# Your goal:
Copy the lines below verbatim. Begin with the first and end with the line containing "Task: Click the Bus Hound title bar icon".

# Supplied data:
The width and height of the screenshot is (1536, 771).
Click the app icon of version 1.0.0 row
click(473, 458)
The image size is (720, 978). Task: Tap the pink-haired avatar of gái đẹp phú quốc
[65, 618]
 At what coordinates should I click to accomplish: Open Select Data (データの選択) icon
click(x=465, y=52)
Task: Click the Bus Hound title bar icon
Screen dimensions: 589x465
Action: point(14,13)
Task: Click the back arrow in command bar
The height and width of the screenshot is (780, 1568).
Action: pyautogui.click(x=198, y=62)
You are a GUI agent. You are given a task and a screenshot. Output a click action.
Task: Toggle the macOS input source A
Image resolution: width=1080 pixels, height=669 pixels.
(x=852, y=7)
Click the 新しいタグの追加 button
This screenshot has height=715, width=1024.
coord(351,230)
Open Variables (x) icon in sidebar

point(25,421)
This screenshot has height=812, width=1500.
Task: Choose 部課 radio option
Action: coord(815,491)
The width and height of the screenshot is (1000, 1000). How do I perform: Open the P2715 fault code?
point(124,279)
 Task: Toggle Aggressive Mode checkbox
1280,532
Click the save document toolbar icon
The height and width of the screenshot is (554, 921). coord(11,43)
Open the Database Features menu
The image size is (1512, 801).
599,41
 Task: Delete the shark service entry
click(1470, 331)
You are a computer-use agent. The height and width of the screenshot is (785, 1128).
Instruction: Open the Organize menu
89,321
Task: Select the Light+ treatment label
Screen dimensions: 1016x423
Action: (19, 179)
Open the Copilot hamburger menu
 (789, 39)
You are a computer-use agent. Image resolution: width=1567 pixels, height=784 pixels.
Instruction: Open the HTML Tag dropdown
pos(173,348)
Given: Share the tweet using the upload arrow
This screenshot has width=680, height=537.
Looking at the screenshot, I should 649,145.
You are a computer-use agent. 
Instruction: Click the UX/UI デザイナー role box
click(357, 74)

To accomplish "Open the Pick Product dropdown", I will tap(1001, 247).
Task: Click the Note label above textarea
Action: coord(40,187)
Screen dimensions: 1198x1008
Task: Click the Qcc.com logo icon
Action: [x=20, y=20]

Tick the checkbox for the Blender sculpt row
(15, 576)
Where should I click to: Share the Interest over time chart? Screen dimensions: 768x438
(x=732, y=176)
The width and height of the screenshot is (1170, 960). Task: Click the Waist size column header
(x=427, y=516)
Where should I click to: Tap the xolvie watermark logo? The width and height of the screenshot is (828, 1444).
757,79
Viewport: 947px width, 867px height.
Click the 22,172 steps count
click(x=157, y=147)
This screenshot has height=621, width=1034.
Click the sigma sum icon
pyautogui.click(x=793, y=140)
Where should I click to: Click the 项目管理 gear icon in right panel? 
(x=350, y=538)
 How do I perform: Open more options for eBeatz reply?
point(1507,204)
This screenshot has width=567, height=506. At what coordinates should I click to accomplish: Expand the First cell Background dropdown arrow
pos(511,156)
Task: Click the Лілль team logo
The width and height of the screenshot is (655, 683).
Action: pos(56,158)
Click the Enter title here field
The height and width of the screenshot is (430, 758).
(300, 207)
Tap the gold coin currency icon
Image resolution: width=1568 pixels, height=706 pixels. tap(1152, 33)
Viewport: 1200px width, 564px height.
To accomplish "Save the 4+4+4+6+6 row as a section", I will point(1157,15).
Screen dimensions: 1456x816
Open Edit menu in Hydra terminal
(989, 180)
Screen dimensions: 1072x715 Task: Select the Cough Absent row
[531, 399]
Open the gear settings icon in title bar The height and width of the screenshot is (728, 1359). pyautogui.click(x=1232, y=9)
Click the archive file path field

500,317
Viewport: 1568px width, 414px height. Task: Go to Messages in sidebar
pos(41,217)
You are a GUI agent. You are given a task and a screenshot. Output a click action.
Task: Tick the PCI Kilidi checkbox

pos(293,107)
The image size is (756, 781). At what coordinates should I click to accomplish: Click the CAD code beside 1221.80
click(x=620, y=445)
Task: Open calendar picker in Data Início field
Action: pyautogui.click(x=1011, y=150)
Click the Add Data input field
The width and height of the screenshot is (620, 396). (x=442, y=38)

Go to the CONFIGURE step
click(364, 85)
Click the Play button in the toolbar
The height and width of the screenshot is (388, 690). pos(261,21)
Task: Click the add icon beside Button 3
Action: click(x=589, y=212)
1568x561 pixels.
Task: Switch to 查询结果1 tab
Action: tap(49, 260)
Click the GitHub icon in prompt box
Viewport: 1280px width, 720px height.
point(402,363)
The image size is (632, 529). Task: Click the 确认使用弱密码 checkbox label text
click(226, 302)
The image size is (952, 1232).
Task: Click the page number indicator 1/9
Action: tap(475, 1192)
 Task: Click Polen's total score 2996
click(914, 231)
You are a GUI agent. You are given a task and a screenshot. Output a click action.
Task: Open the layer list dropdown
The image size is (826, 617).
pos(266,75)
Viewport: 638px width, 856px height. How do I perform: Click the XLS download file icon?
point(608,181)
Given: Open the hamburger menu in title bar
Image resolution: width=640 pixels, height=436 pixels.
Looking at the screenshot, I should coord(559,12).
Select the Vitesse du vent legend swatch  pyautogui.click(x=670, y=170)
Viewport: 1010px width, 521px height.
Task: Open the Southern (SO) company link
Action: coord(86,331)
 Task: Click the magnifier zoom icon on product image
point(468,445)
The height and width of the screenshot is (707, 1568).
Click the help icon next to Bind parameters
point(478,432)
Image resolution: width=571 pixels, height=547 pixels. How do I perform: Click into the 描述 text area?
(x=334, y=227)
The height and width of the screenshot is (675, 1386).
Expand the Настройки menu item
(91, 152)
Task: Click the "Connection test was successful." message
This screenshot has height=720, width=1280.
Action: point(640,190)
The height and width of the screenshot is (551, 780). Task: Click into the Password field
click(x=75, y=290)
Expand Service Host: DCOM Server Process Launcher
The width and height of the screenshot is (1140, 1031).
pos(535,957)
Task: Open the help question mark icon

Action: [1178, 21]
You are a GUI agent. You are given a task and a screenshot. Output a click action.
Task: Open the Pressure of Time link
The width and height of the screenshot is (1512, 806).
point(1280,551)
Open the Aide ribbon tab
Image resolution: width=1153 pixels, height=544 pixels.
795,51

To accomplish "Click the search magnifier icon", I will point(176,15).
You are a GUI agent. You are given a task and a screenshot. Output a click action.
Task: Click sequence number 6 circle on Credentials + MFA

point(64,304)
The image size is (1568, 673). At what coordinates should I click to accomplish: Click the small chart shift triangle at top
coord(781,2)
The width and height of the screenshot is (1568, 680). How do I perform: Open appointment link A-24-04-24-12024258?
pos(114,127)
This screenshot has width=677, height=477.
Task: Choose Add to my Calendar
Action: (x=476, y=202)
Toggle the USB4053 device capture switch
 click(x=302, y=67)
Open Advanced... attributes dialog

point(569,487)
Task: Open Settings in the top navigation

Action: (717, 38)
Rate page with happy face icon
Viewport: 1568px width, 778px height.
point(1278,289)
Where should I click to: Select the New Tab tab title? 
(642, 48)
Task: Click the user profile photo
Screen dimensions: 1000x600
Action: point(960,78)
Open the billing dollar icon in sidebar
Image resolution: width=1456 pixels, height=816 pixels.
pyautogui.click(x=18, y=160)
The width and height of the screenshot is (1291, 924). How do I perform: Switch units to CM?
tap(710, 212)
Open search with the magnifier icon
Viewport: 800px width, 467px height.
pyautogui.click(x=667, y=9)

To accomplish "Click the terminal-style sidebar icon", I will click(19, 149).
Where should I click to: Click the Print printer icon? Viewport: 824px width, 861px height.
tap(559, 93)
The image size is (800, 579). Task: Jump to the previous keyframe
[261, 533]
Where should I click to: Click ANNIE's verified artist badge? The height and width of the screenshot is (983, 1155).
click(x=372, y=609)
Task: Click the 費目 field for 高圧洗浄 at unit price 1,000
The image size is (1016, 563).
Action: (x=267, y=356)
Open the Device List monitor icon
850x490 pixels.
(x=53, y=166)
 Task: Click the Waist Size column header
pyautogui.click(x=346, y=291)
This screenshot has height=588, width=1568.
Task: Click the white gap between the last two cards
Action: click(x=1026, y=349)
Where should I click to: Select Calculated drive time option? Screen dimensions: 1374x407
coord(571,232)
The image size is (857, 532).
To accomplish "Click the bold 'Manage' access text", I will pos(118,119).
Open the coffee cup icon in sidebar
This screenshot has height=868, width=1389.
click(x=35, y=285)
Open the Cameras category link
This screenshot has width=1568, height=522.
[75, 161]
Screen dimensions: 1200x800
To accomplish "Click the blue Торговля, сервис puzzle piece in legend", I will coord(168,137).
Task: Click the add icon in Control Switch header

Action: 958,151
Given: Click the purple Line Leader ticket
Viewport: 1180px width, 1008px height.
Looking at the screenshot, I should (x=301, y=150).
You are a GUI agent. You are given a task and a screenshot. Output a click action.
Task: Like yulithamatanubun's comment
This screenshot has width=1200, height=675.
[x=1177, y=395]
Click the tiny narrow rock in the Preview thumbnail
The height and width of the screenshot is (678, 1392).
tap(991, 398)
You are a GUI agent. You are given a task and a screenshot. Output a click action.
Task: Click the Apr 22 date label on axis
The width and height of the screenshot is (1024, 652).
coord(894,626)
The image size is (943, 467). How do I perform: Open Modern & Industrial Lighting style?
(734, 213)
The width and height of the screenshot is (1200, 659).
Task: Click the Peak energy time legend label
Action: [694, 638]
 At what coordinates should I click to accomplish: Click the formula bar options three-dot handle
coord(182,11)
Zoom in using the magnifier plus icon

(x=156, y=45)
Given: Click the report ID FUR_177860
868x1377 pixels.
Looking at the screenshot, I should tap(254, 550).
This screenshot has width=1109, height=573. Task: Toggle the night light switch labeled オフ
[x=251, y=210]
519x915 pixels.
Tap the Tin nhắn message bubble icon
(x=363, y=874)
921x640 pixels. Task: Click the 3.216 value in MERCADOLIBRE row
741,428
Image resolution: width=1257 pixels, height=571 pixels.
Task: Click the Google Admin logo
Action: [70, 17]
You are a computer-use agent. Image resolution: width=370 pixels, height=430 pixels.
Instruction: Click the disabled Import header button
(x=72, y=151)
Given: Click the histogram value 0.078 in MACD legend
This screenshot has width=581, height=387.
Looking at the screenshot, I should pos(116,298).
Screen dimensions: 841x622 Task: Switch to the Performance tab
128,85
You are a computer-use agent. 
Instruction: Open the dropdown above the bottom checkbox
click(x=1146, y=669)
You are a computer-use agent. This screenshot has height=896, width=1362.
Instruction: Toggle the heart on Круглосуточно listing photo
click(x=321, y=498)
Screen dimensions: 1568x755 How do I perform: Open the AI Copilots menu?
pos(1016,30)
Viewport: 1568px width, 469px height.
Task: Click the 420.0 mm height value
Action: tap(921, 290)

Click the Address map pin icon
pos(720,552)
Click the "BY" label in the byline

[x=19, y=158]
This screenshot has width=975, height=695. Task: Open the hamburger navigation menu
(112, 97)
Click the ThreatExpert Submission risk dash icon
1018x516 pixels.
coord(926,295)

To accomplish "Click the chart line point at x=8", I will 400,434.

# Solution:
The width and height of the screenshot is (1536, 771).
Click the app icon of version 1.0.0 row
click(473, 458)
The image size is (720, 978). Task: Tap the pink-haired avatar of gái đẹp phú quốc
[65, 618]
 At what coordinates should I click to accomplish: Open Select Data (データの選択) icon
click(x=465, y=52)
Task: Click the Bus Hound title bar icon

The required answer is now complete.